→ TASK INPUT:
——————
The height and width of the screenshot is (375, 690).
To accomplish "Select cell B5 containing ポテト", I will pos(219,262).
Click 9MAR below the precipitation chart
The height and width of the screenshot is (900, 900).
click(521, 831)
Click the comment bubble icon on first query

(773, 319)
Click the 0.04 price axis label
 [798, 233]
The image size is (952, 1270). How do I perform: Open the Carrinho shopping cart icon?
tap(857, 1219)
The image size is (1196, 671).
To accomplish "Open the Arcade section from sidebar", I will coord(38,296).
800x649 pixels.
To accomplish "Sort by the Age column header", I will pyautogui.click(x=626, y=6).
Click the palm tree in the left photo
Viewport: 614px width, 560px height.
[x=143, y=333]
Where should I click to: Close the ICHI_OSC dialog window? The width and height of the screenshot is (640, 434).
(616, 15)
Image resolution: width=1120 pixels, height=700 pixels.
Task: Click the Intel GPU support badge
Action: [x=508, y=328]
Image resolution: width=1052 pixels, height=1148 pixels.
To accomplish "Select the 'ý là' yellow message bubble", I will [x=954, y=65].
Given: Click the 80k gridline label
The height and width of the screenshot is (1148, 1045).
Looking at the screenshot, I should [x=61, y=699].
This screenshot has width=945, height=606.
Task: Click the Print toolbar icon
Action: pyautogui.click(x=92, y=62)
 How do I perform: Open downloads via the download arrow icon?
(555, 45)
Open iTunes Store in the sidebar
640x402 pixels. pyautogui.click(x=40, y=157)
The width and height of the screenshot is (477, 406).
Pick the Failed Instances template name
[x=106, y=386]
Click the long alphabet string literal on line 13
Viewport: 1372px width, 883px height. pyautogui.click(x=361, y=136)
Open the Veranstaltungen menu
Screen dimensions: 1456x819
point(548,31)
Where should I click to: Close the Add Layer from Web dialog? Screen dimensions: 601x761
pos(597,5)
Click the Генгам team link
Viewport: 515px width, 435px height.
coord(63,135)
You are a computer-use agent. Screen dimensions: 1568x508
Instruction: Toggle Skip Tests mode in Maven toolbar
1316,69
——————
→ WHAT THE TASK ASKS: Each line from the one containing "Where should I click to: Close the ICHI_OSC" through the end of the listing above should be copied exactly, with no other line included.

→ ANSWER AREA:
Where should I click to: Close the ICHI_OSC dialog window? The width and height of the screenshot is (640, 434).
(616, 15)
Image resolution: width=1120 pixels, height=700 pixels.
Task: Click the Intel GPU support badge
Action: [x=508, y=328]
Image resolution: width=1052 pixels, height=1148 pixels.
To accomplish "Select the 'ý là' yellow message bubble", I will [x=954, y=65].
Given: Click the 80k gridline label
The height and width of the screenshot is (1148, 1045).
Looking at the screenshot, I should [x=61, y=699].
This screenshot has width=945, height=606.
Task: Click the Print toolbar icon
Action: pyautogui.click(x=92, y=62)
 How do I perform: Open downloads via the download arrow icon?
(555, 45)
Open iTunes Store in the sidebar
640x402 pixels. pyautogui.click(x=40, y=157)
The width and height of the screenshot is (477, 406).
Pick the Failed Instances template name
[x=106, y=386]
Click the long alphabet string literal on line 13
Viewport: 1372px width, 883px height. pyautogui.click(x=361, y=136)
Open the Veranstaltungen menu
Screen dimensions: 1456x819
point(548,31)
Where should I click to: Close the Add Layer from Web dialog? Screen dimensions: 601x761
pos(597,5)
Click the Генгам team link
Viewport: 515px width, 435px height.
coord(63,135)
You are a computer-use agent. Screen dimensions: 1568x508
Instruction: Toggle Skip Tests mode in Maven toolbar
1316,69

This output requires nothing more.